─── EXERCISE DATA

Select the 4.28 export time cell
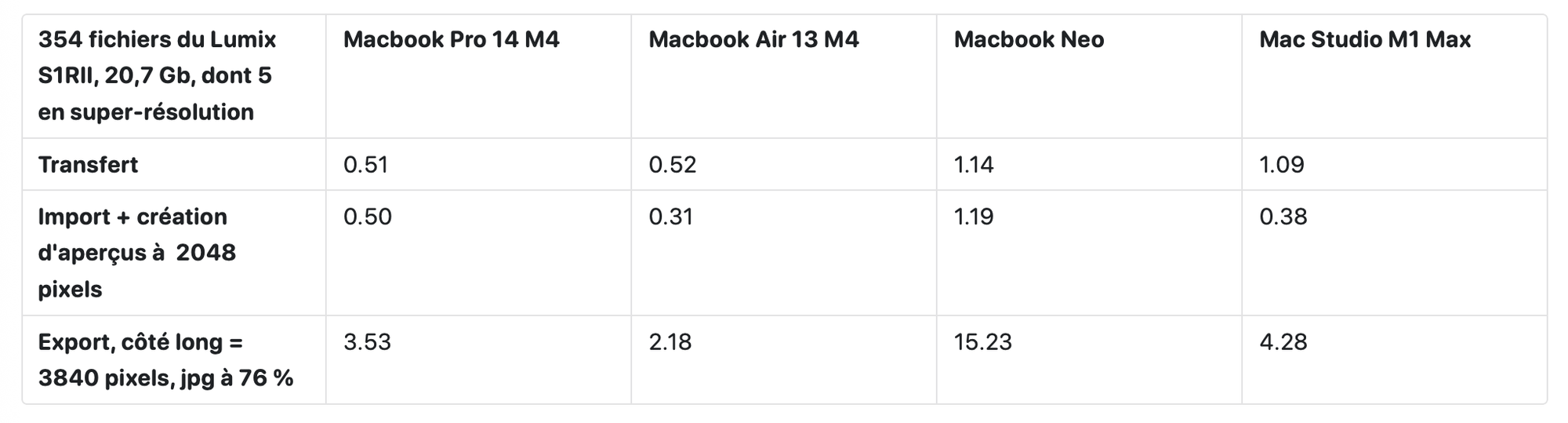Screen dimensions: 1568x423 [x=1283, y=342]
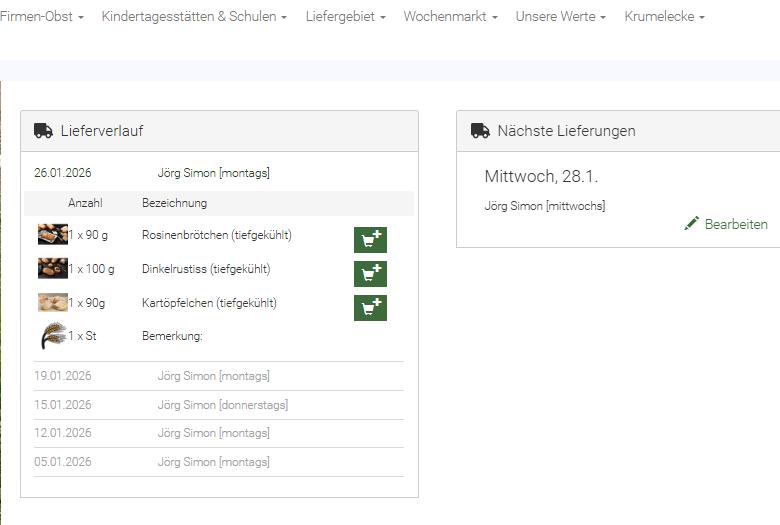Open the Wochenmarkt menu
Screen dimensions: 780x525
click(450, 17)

──────
─── EXERCISE DATA

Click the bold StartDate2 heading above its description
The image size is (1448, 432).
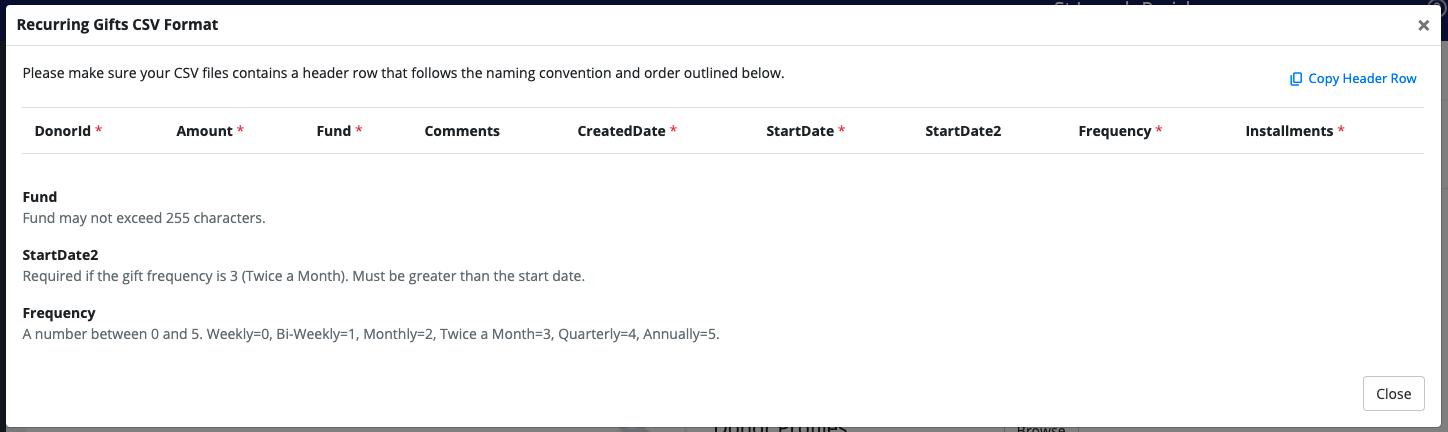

──────

• [TASK PROMPT]
Repeat, character for character, the lines of the material above from the line with "Click the bold" through the line with "The image size is (1448, 432).".

• [COMPLETED EXERCISE]
Click the bold StartDate2 heading above its description
The image size is (1448, 432).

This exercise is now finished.